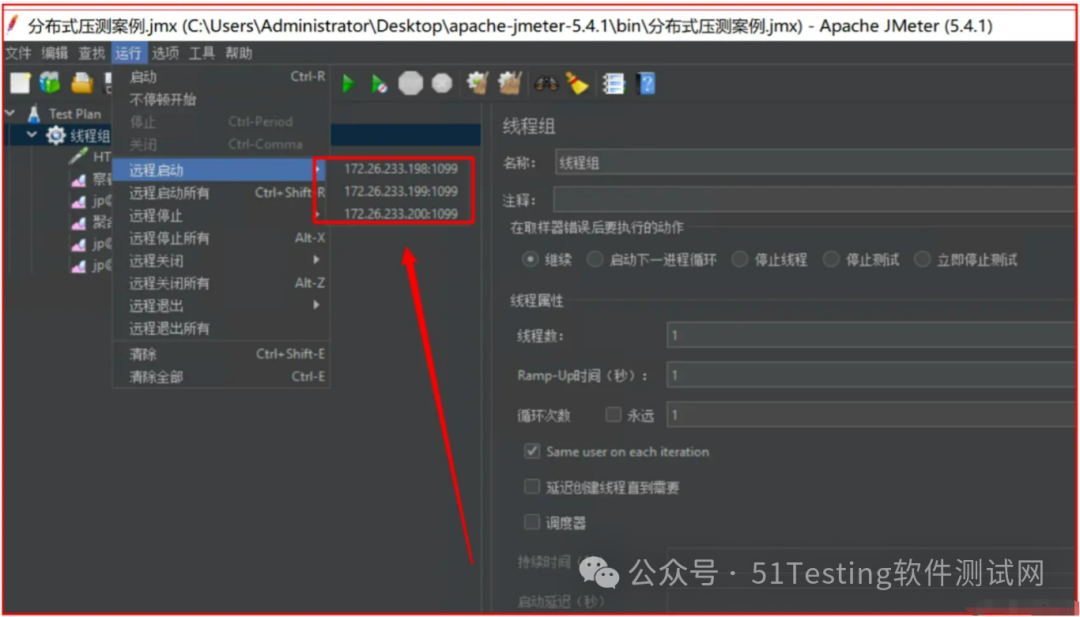This screenshot has width=1080, height=617.
Task: Open the Function Helper dialog icon
Action: [613, 83]
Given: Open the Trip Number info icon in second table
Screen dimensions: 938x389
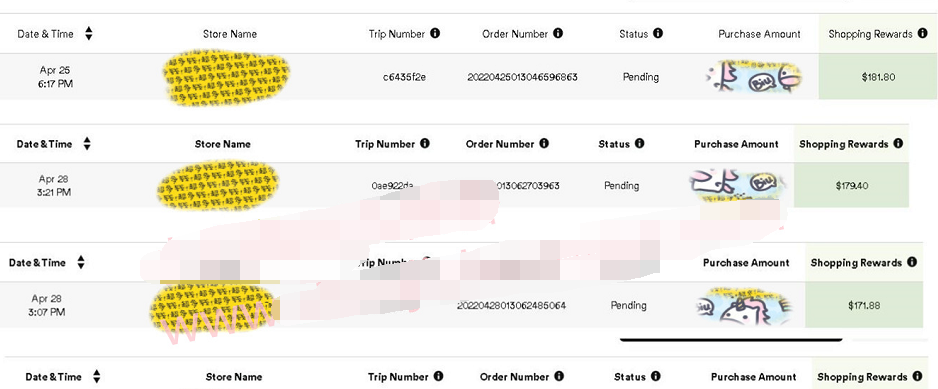Looking at the screenshot, I should (425, 144).
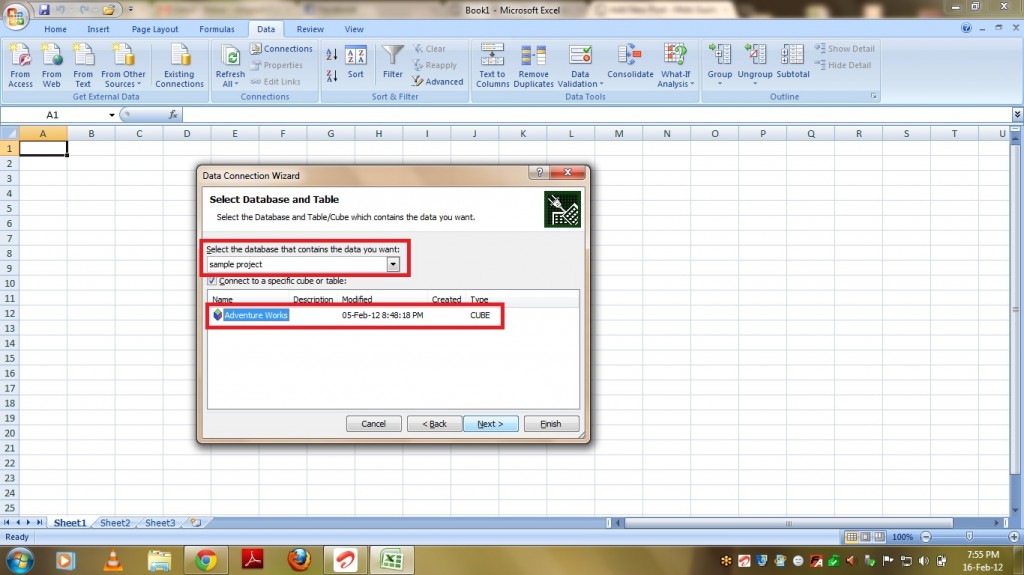Select the Adventure Works cube row
1024x575 pixels.
tap(256, 315)

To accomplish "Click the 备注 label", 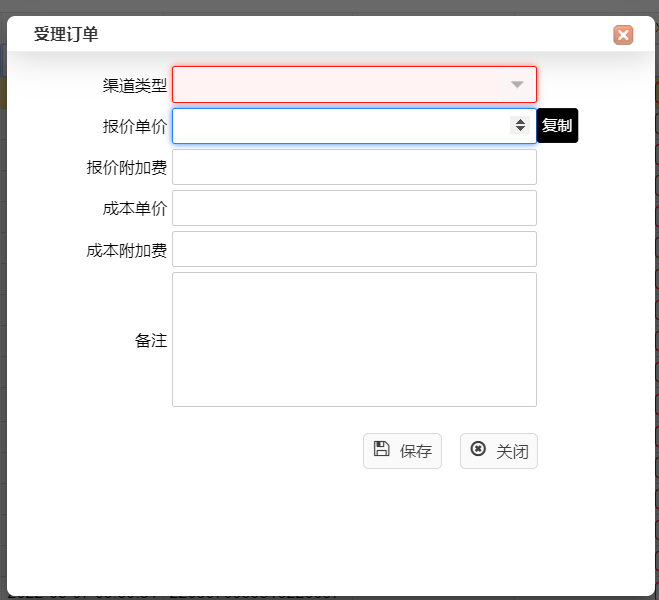I will (150, 340).
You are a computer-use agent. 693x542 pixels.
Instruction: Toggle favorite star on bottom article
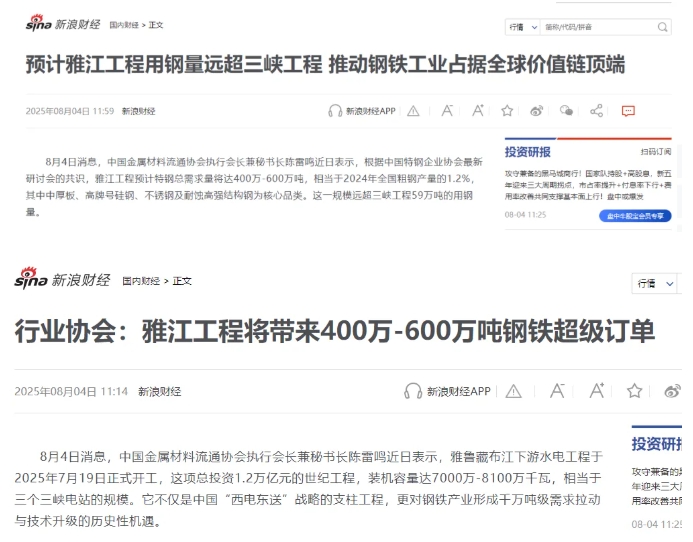pos(634,391)
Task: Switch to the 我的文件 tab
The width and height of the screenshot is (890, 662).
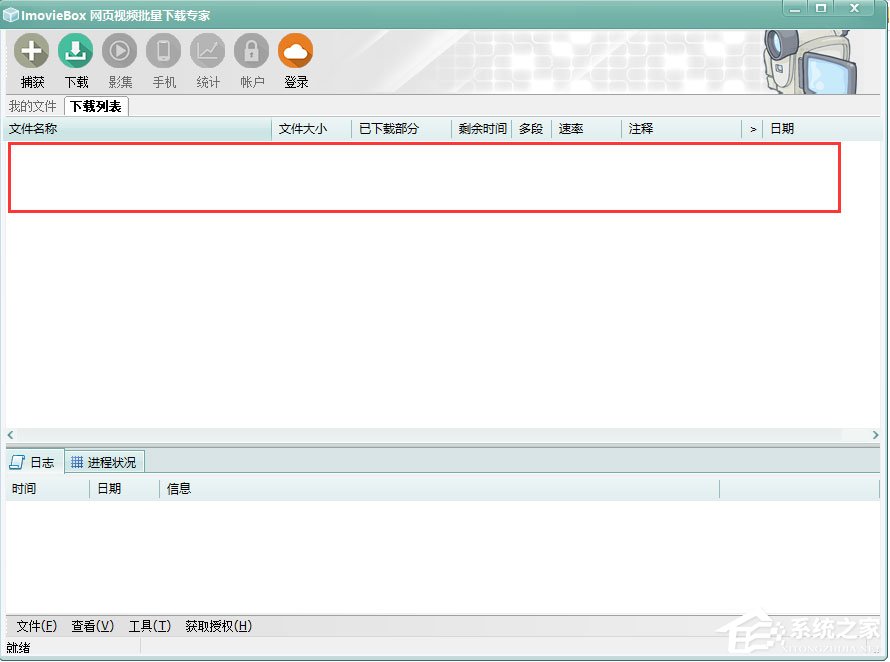Action: pyautogui.click(x=32, y=106)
---
◆ **WHAT TO DO**:
Word for word, restate the lines from the one containing "Task: Switch to the 我的文件 tab" through the end of the listing, and nothing more. Skip the pictures.

◆ **FINISHED TASK**:
Task: Switch to the 我的文件 tab
The width and height of the screenshot is (890, 662).
Action: pyautogui.click(x=32, y=106)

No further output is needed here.